Task statement - Reproduce exactly the lines from the one containing "Where should I" through the end of the entries, including both. Drop the pictures.

**** Records for the exercise

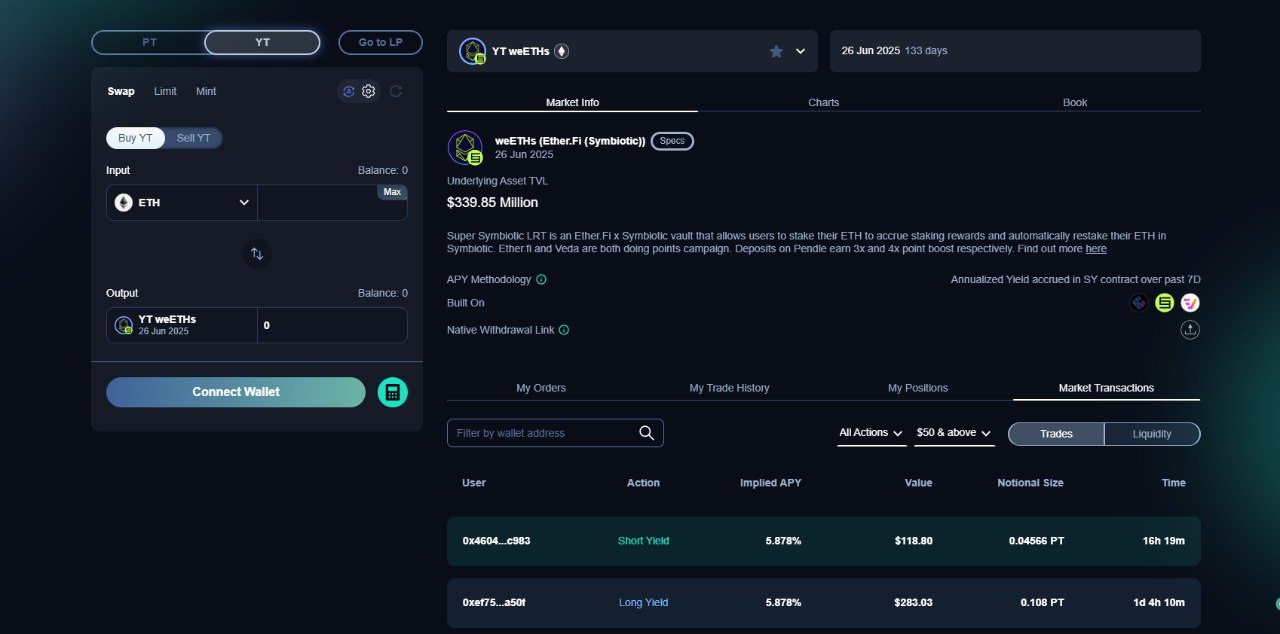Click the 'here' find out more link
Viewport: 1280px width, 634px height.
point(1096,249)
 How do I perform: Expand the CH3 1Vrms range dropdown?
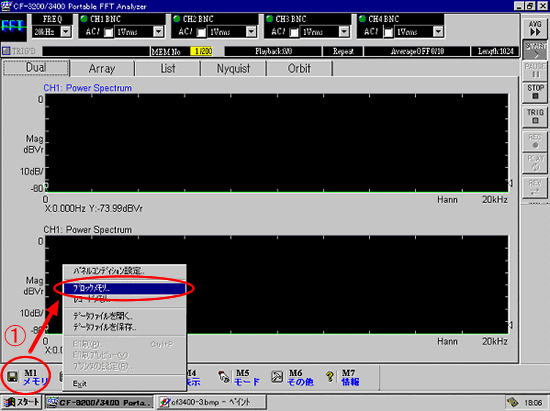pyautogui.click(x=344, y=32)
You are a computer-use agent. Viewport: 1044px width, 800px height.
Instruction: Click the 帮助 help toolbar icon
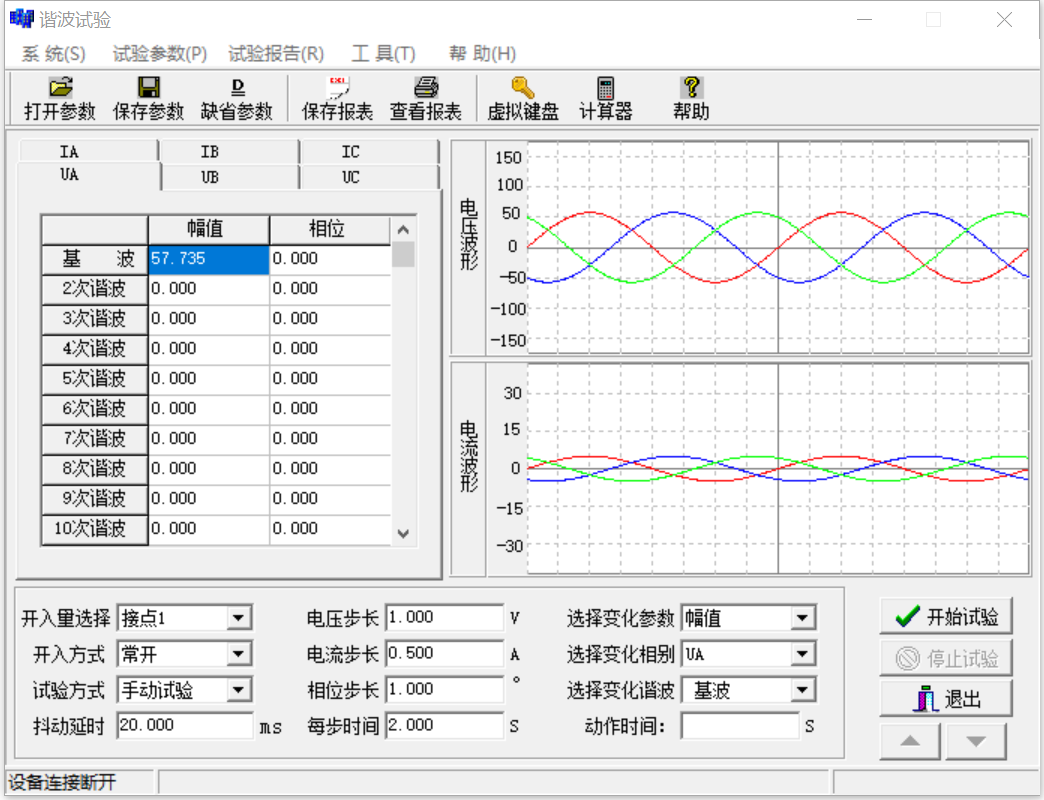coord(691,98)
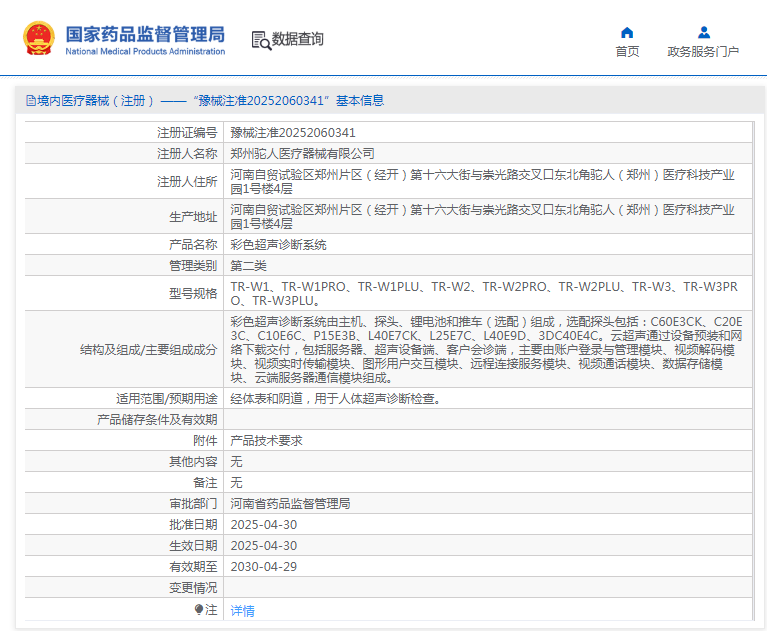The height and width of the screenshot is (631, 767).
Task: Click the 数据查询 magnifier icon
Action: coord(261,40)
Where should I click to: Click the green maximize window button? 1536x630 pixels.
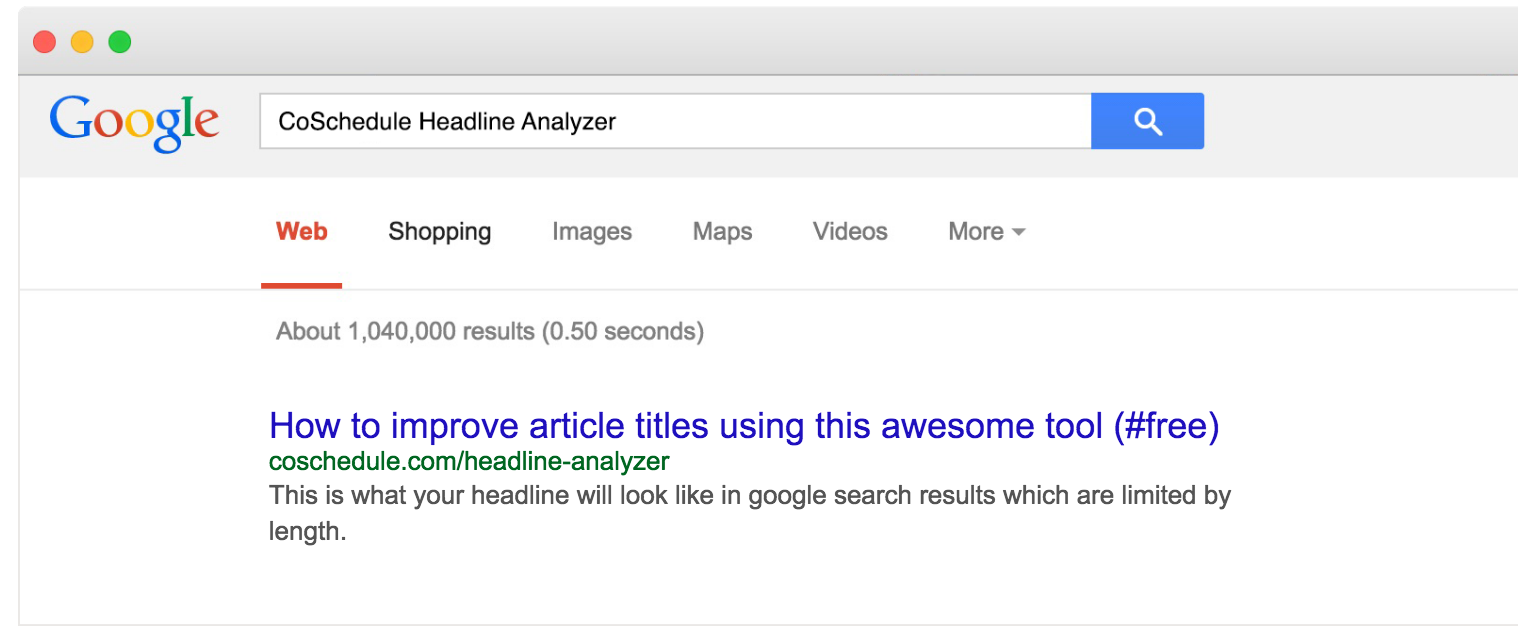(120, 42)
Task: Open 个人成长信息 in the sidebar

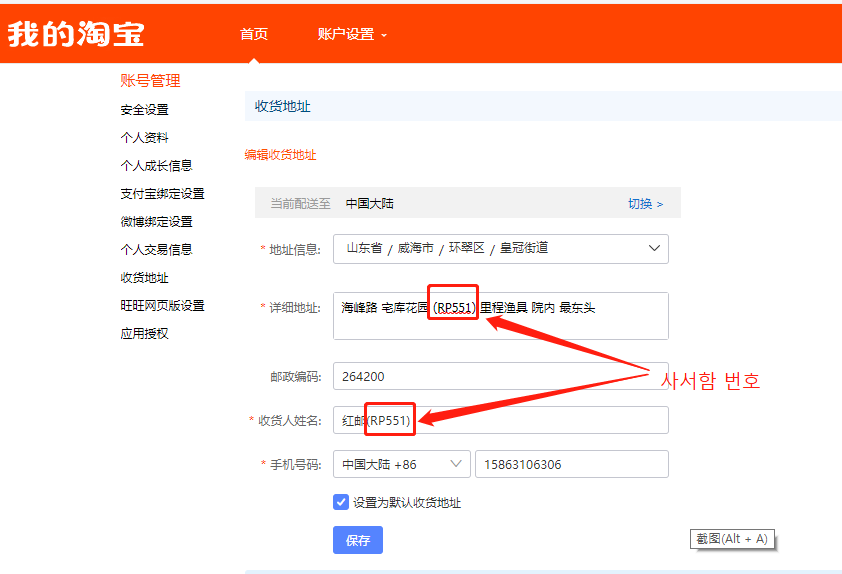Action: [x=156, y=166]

********

Reply to the exercise -
Where should I click to: Click the green maximize window button? 1536x630 pixels.
(120, 42)
Task: Open 个人成长信息 in the sidebar

Action: [x=156, y=166]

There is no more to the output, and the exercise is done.